## [Work to be completed]
Stop at the line containing "Task: Click the Keynote": repeat exactly every line of the entries below from the first up to it, plus that line, with pictures omitted.

Source data:
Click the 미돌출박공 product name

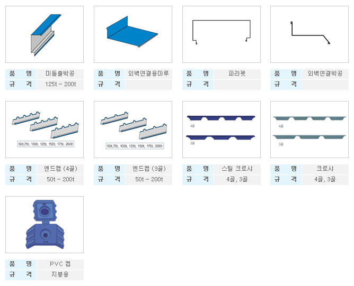click(x=60, y=73)
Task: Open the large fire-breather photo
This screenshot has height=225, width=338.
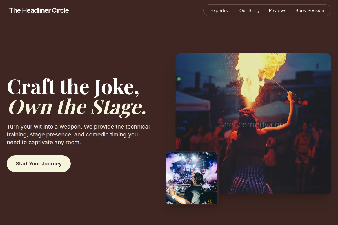Action: [254, 124]
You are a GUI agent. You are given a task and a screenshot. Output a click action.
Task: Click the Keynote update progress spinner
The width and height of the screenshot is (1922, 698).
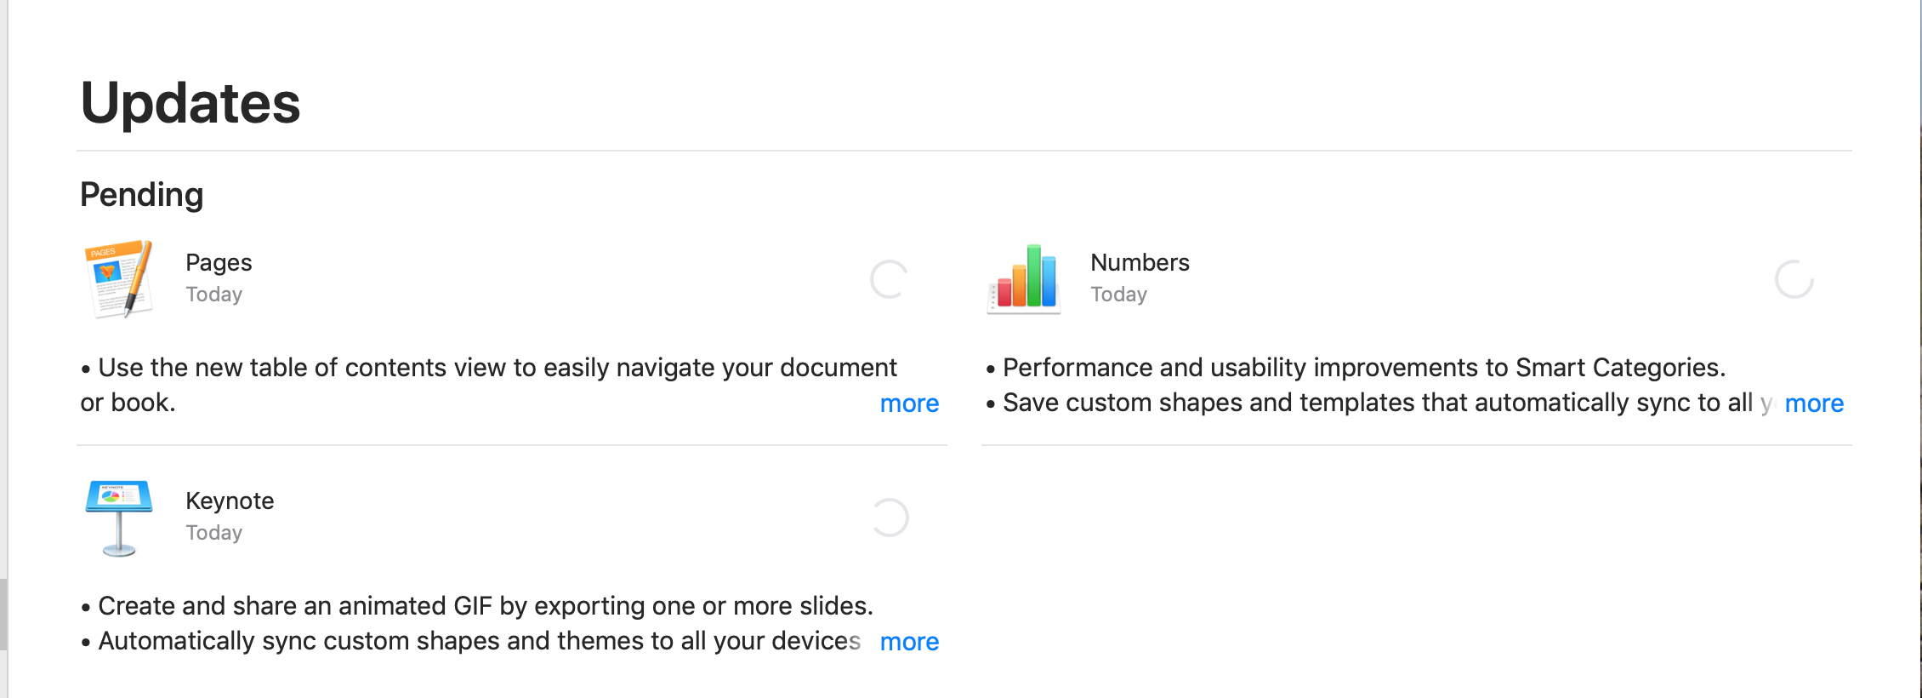(890, 518)
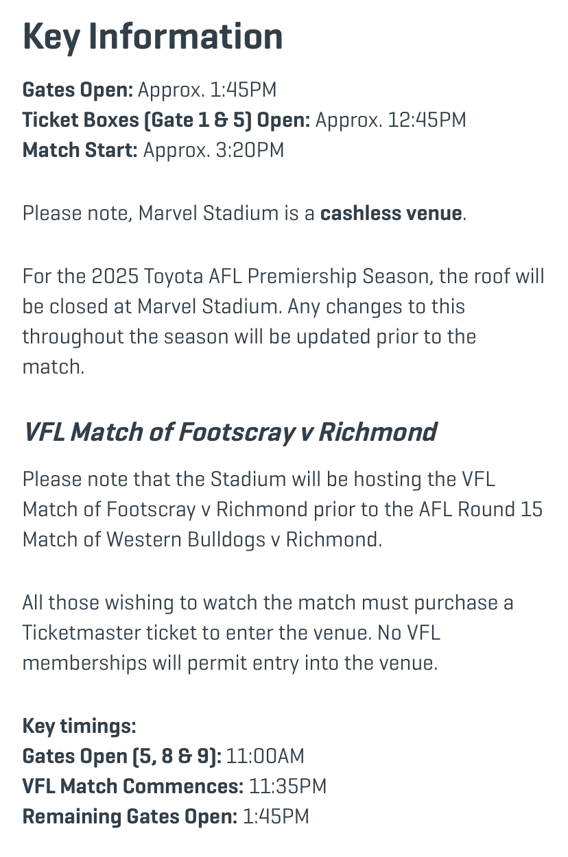
Task: Click the 2025 Toyota AFL Premiership paragraph
Action: point(283,321)
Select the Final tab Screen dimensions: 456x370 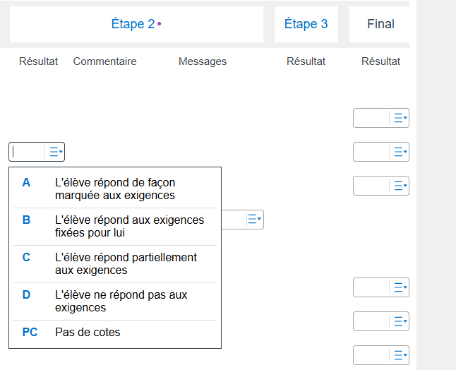click(380, 24)
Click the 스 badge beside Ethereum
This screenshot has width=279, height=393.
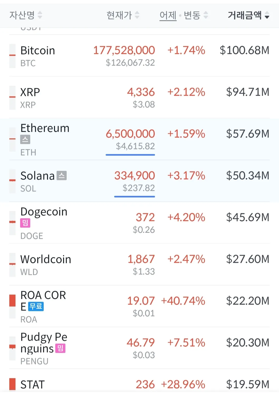pos(25,140)
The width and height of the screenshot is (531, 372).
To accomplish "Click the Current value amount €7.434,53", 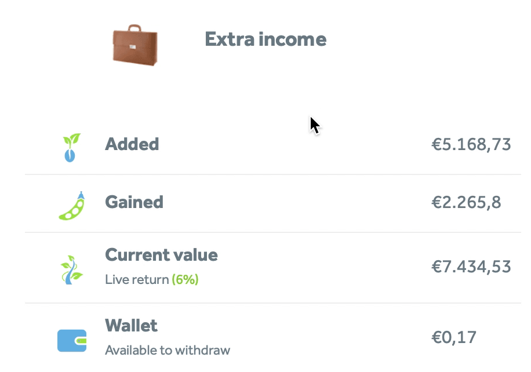I will click(x=471, y=267).
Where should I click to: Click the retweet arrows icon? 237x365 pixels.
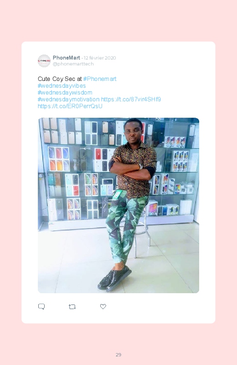point(72,307)
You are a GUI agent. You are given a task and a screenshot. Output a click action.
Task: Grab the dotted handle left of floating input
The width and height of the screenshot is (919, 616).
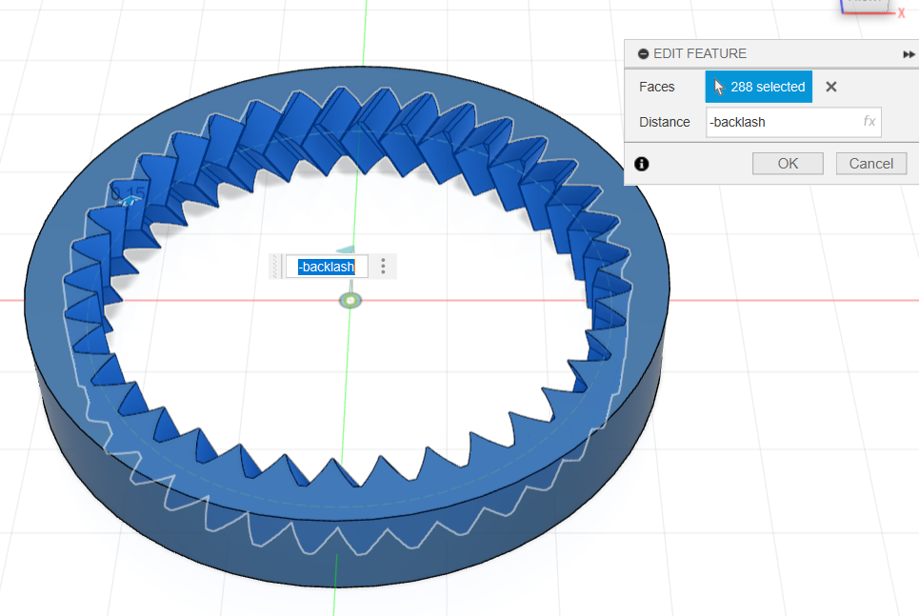coord(277,267)
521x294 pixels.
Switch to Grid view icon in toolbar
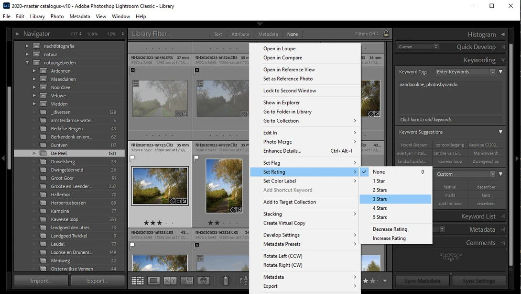click(x=138, y=281)
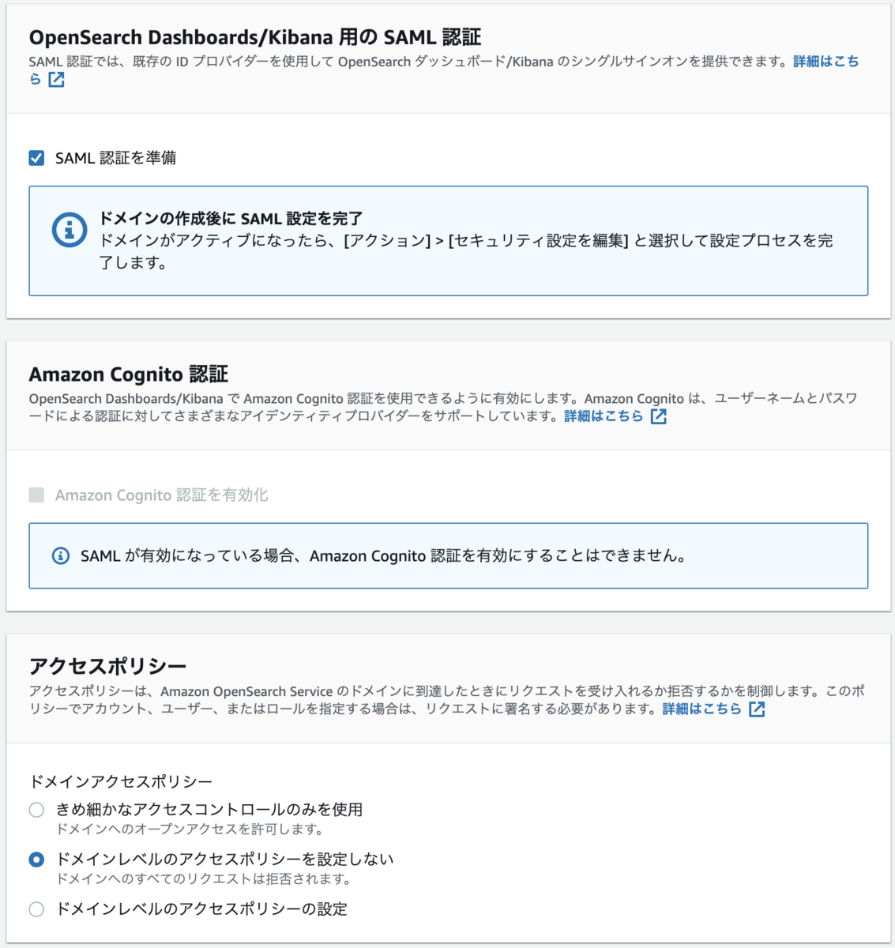Click the external link icon beside Cognito 詳細はこちら
895x948 pixels.
658,416
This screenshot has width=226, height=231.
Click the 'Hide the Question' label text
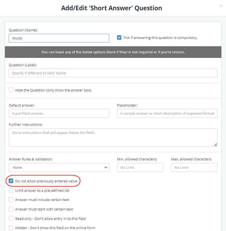53,90
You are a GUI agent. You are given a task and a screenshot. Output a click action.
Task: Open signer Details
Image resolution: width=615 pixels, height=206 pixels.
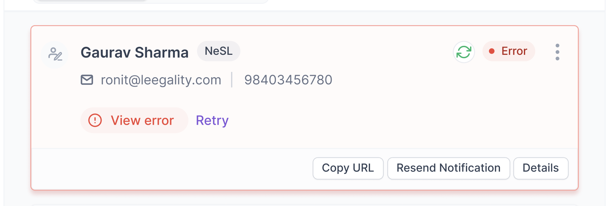coord(541,168)
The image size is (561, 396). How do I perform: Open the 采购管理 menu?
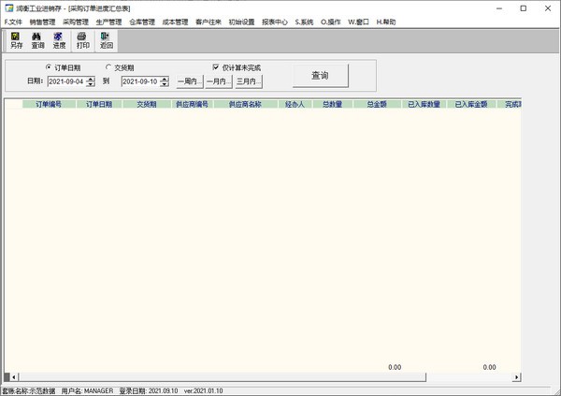76,21
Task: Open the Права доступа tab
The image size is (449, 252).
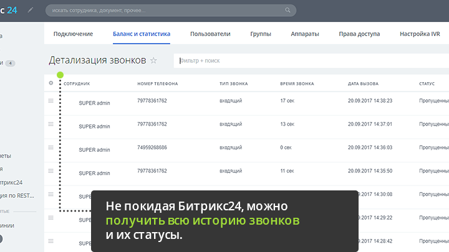Action: [x=359, y=34]
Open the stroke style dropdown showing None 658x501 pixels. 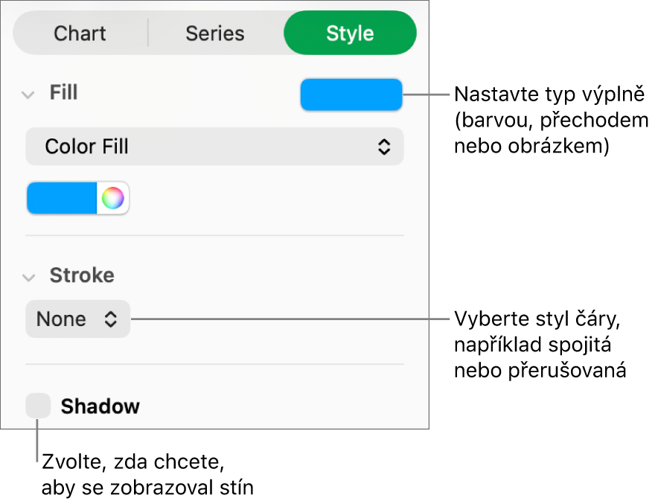[x=77, y=319]
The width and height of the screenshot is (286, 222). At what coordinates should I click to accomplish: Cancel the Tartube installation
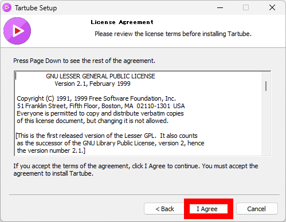[257, 209]
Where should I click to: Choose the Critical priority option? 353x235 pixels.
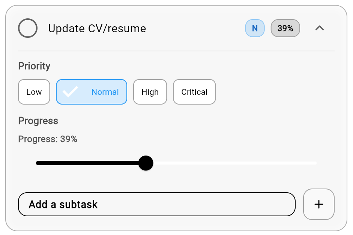pyautogui.click(x=194, y=92)

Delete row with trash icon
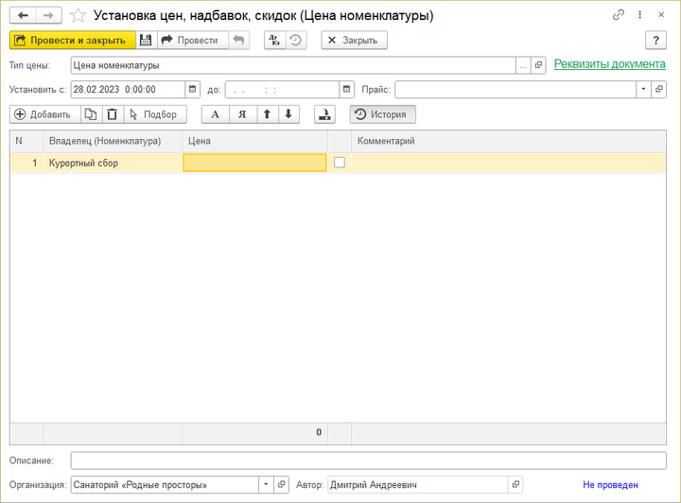click(x=112, y=114)
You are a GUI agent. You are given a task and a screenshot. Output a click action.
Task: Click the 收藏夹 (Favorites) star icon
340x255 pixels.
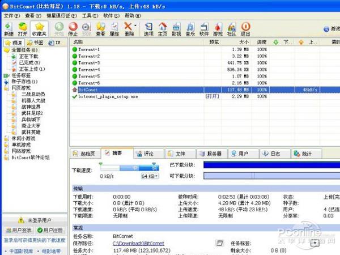39,28
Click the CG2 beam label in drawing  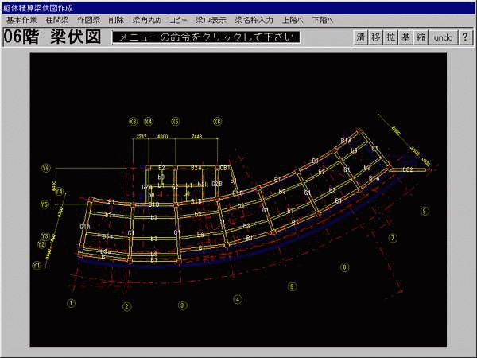click(x=407, y=169)
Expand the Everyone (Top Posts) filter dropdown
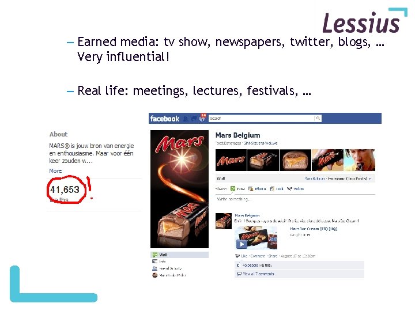 pyautogui.click(x=350, y=179)
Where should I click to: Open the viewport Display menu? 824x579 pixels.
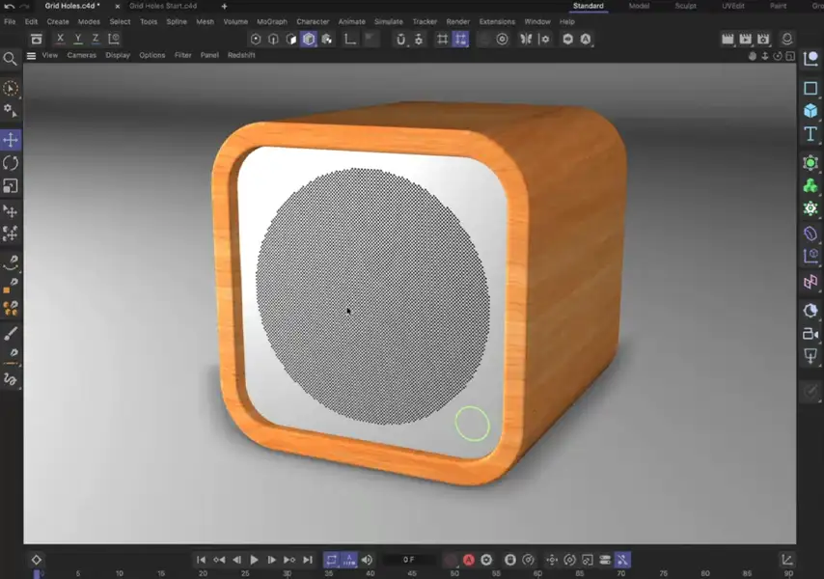[x=118, y=56]
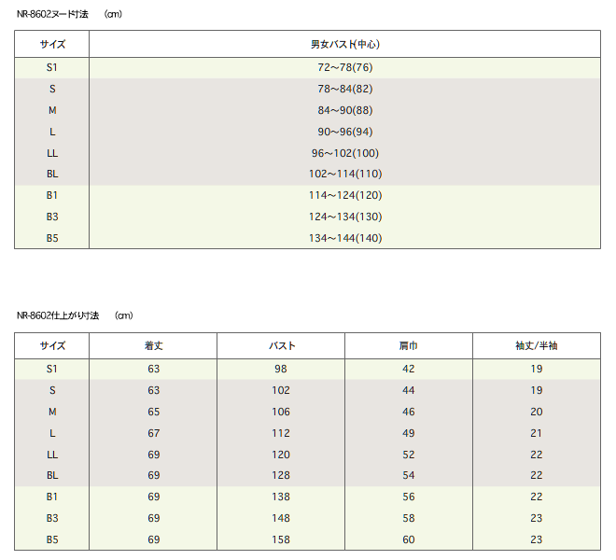Click the バスト column header in finished table
The width and height of the screenshot is (616, 560).
click(x=281, y=346)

## [Answer box]
Click the 미돌출박공 product name

click(x=60, y=73)
Task: Open the large fire-breather photo
This screenshot has height=225, width=338.
Action: [254, 124]
You are a GUI agent. You are given a task and a screenshot. Output a click action.
Task: Click the Keynote update progress spinner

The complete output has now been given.